Task statement: Going through the entries, how many lines include the string "Alpen"? Answer only with the number.

*** Study material

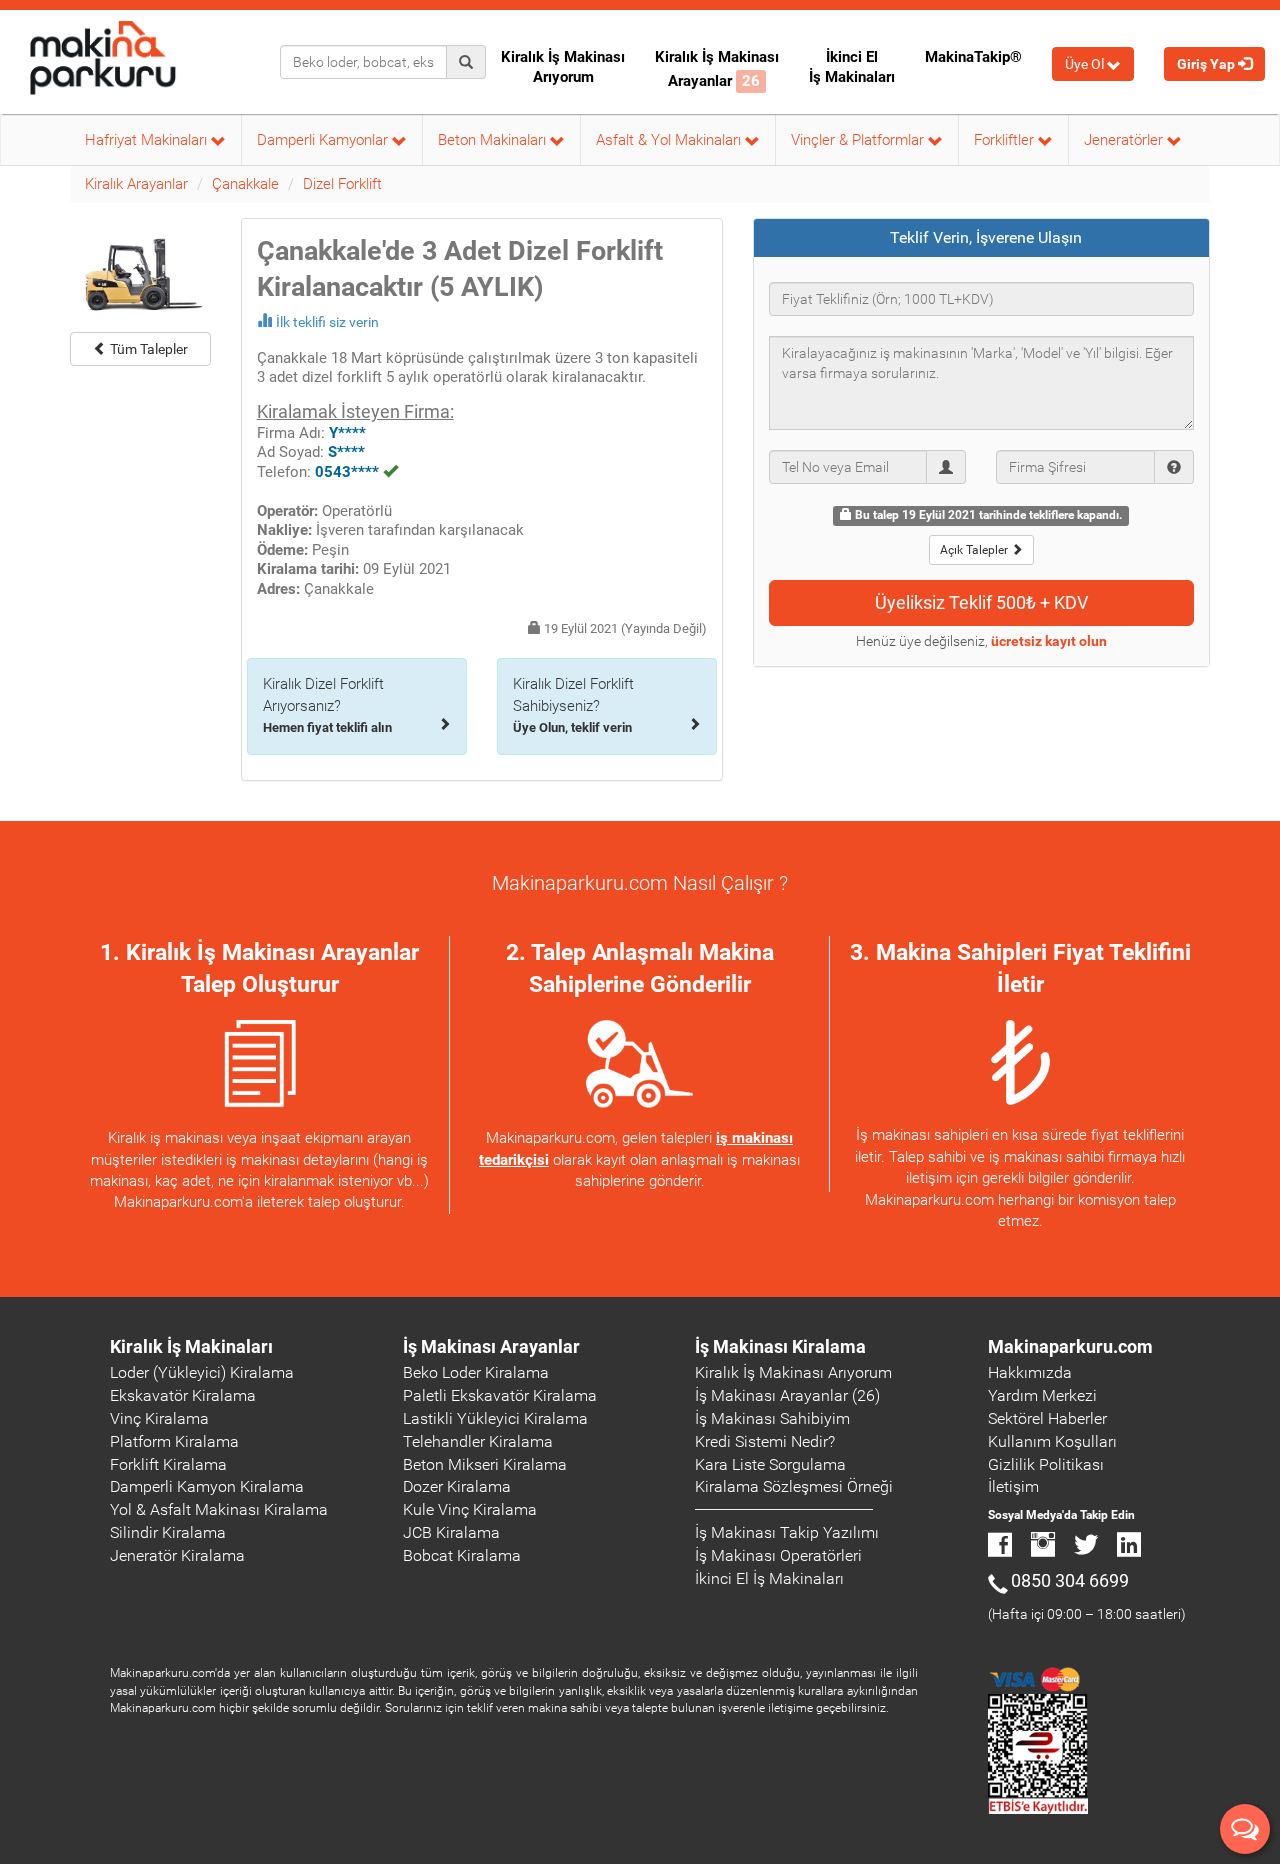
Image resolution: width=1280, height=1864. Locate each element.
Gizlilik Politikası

******
*** Study material

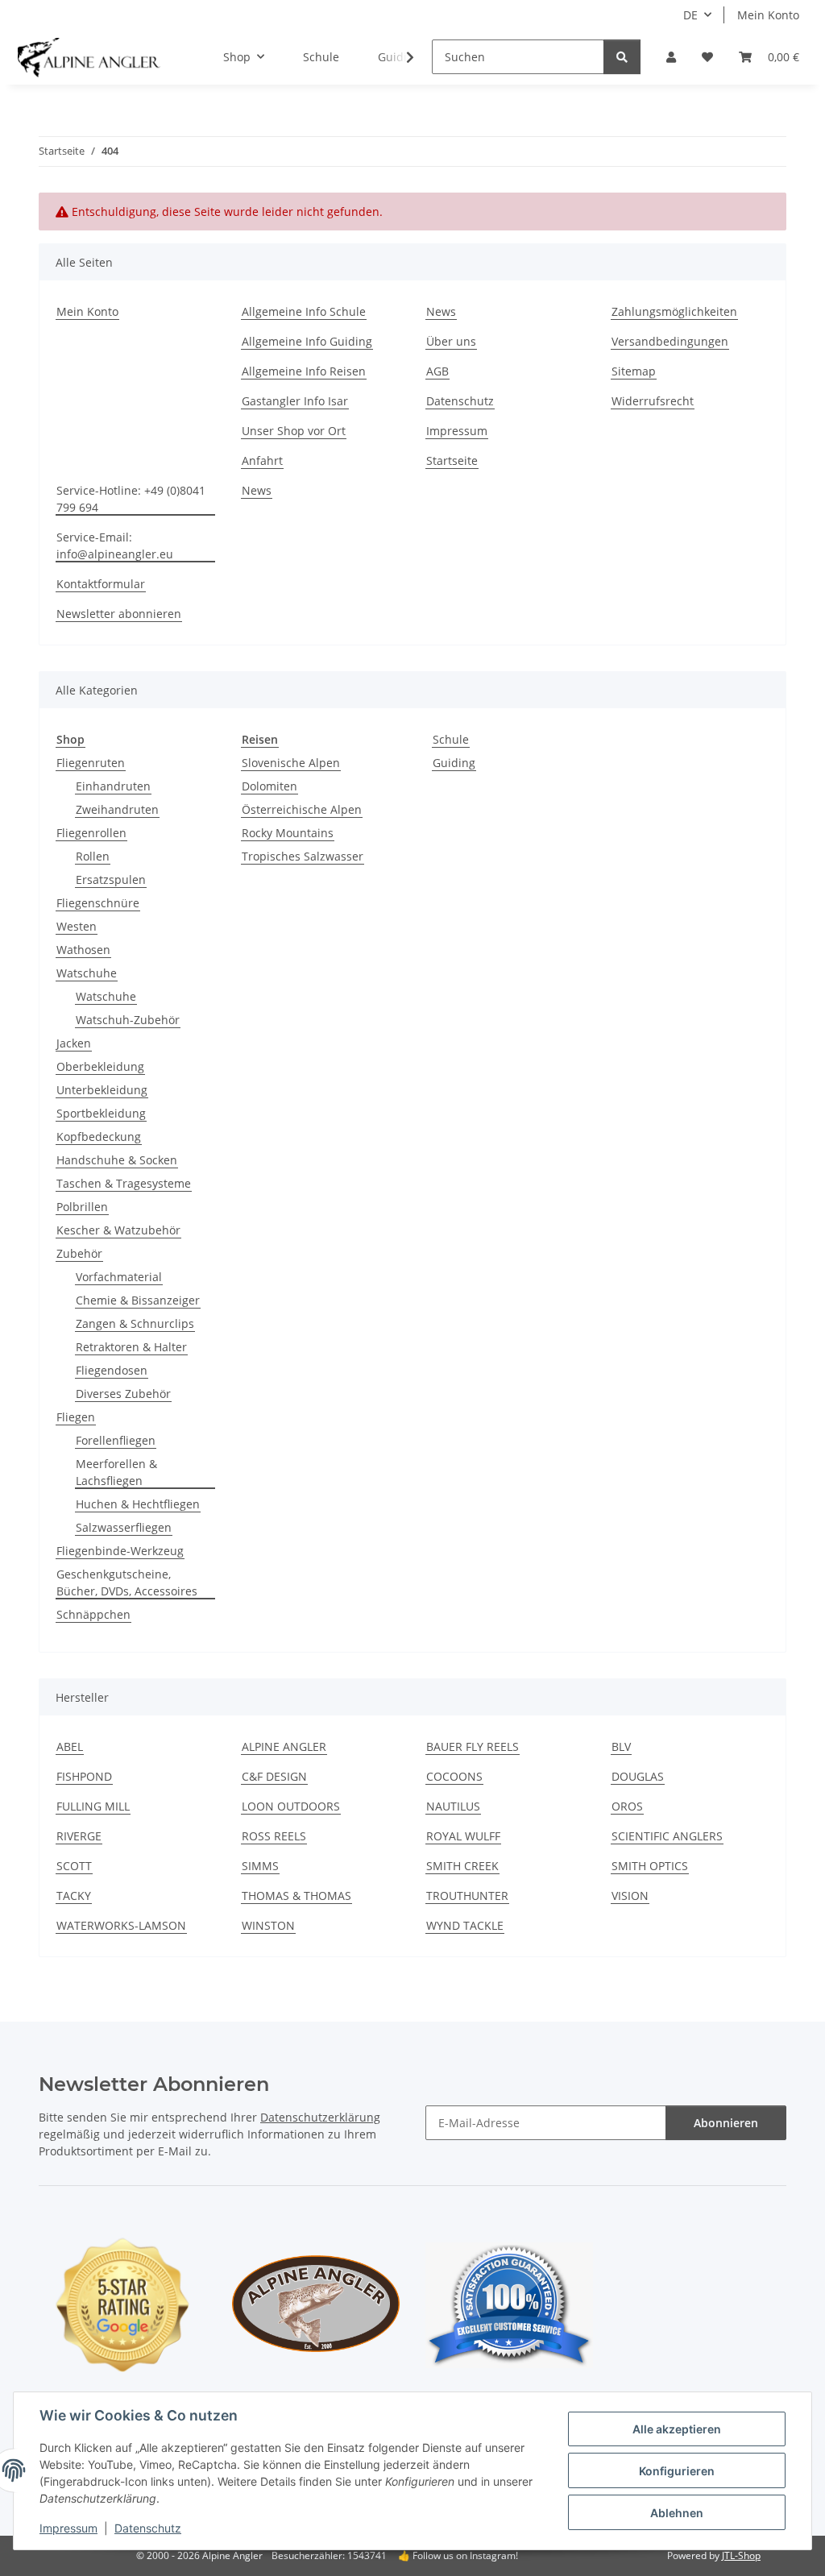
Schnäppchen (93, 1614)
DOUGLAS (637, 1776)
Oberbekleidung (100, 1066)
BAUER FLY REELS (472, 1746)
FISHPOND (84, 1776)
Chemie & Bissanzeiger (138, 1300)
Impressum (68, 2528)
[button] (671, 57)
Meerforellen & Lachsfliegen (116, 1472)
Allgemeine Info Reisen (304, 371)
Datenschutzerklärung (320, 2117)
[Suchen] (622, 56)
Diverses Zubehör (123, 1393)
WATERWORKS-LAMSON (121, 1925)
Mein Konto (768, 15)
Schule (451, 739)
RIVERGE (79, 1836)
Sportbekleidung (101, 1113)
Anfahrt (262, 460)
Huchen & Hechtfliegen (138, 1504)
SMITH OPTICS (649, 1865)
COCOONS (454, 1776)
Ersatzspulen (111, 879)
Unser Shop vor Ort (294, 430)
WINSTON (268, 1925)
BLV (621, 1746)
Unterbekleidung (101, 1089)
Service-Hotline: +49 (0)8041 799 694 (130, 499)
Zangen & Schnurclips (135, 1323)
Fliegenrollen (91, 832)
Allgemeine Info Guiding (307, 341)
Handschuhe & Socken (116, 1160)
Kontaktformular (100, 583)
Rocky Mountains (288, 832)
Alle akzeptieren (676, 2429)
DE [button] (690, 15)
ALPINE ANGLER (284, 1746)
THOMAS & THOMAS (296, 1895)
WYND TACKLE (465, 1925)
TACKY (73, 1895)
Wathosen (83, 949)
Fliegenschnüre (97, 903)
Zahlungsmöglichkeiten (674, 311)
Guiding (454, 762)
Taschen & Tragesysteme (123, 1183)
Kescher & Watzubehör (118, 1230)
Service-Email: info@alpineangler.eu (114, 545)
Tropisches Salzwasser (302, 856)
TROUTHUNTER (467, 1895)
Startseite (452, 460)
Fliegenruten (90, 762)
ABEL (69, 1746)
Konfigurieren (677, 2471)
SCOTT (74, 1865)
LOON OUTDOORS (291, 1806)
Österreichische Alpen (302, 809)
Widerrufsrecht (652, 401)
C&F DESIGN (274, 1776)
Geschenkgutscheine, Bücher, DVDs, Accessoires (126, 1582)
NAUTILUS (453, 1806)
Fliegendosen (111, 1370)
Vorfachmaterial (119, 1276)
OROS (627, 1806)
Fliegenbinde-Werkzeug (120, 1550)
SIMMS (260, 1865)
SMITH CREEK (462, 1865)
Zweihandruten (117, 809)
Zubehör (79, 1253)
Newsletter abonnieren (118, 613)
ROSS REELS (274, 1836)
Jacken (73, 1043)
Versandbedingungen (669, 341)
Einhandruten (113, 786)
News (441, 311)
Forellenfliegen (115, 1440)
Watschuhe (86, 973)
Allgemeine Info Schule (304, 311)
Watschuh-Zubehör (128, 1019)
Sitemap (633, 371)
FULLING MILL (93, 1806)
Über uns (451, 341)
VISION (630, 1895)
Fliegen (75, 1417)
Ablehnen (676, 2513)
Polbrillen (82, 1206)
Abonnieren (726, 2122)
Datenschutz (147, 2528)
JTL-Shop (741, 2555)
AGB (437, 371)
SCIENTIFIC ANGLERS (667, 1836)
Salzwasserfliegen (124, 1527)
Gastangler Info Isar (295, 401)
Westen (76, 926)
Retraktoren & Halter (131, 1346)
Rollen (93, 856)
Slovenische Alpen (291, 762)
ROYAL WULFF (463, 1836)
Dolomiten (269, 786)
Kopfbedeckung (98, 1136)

******
*** Study material

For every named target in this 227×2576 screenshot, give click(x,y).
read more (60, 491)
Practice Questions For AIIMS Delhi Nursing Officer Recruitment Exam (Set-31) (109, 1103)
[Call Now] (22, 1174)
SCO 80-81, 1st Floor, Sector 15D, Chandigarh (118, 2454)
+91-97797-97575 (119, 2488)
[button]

******

Exercise result: 2